**ACTIVITY**
Transcribe only what runs from the line containing "Click the lock icon at sidebar bottom" through the final line below, exactly, and leave every picture out.

(Saved data entries)
++++++++

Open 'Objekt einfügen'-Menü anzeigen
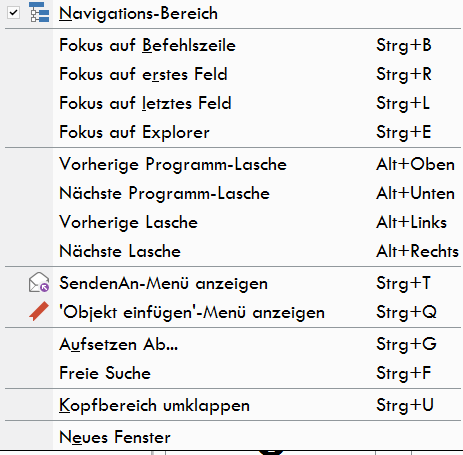Screen dimensions: 463x455 pos(233,312)
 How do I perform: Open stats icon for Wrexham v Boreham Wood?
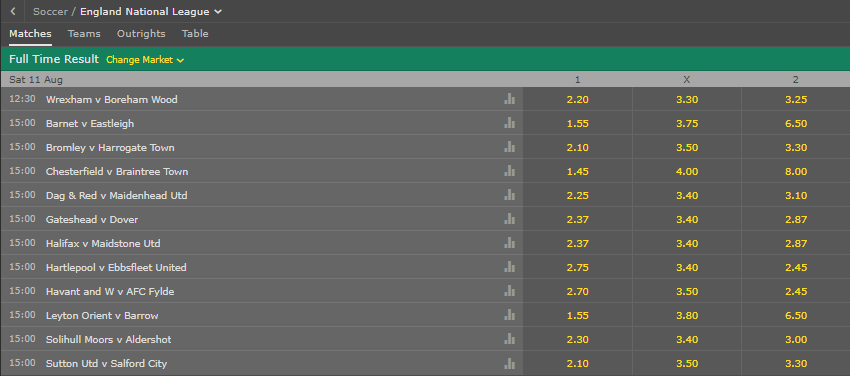tap(510, 99)
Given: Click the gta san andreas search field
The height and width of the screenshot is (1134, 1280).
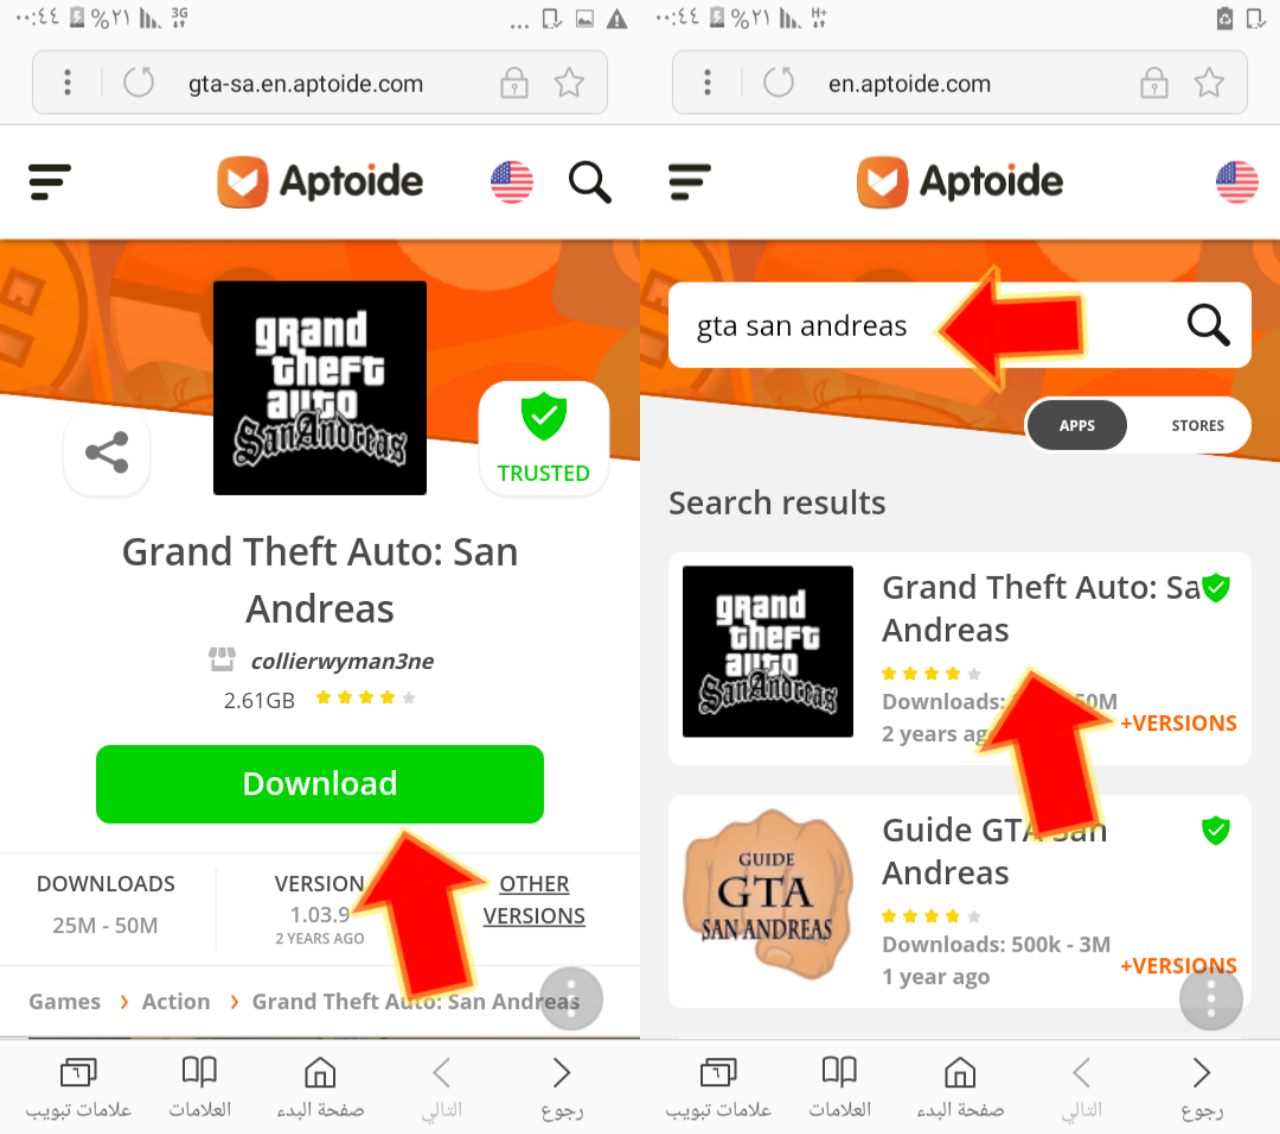Looking at the screenshot, I should (x=927, y=325).
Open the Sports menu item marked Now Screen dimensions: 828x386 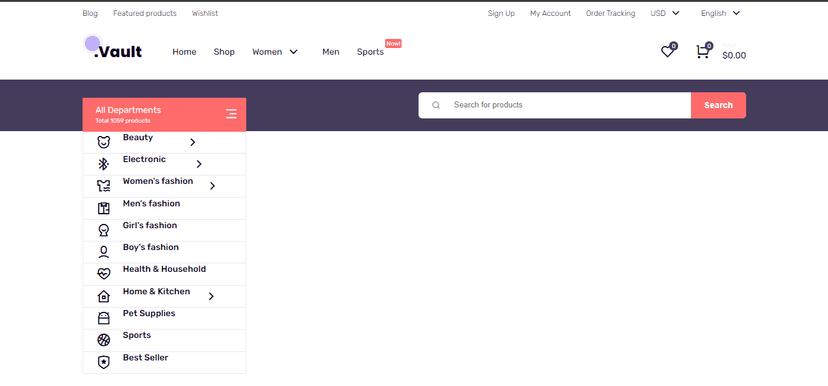(x=370, y=52)
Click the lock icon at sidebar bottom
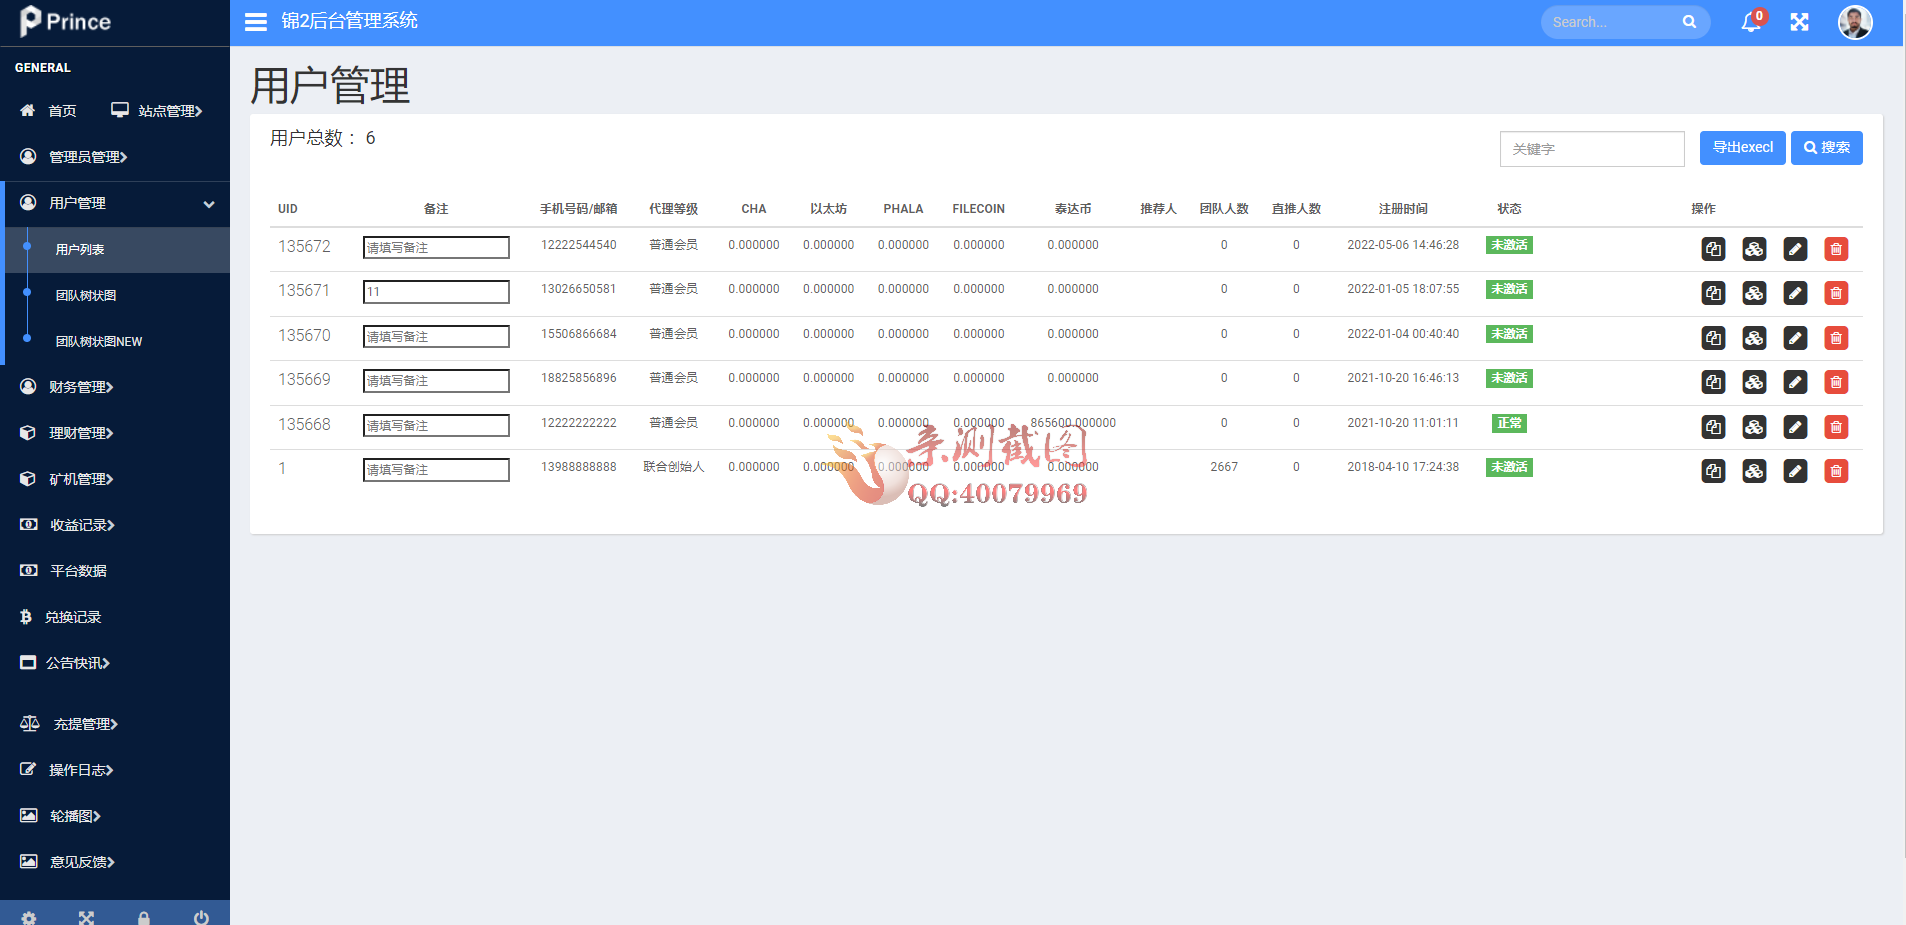 click(144, 917)
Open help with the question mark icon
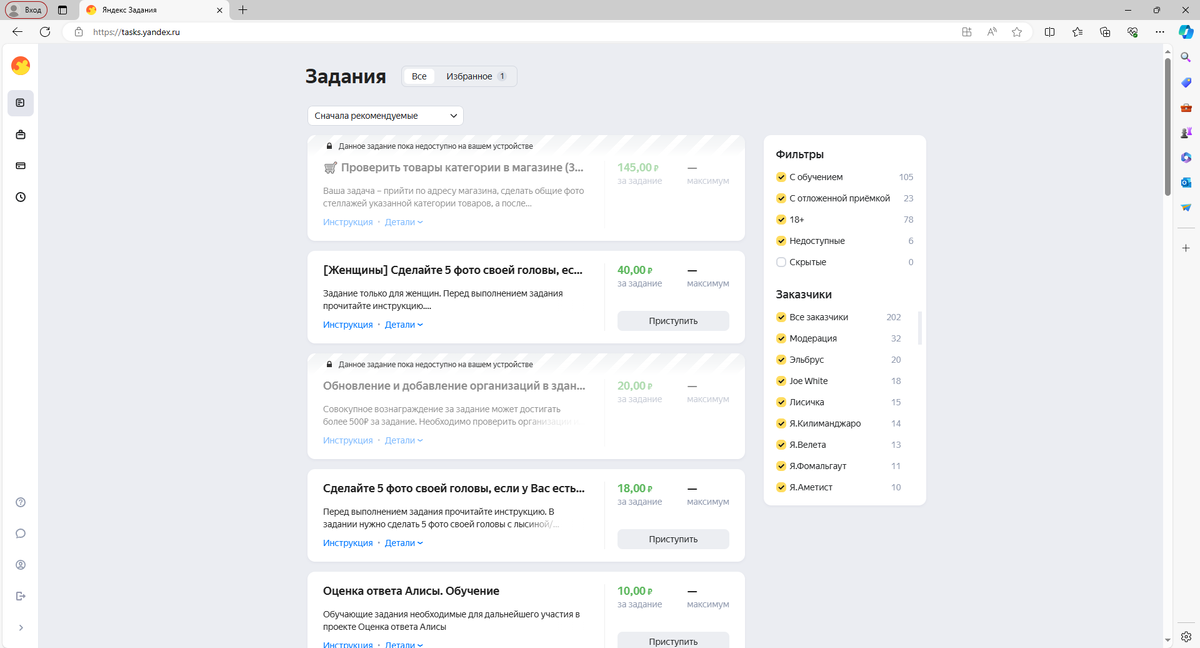The image size is (1200, 648). coord(20,502)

++++++++

**EXERCISE RESULT**
Click the lock icon at sidebar bottom
 click(144, 917)
Open help with the question mark icon
The image size is (1200, 648). coord(20,502)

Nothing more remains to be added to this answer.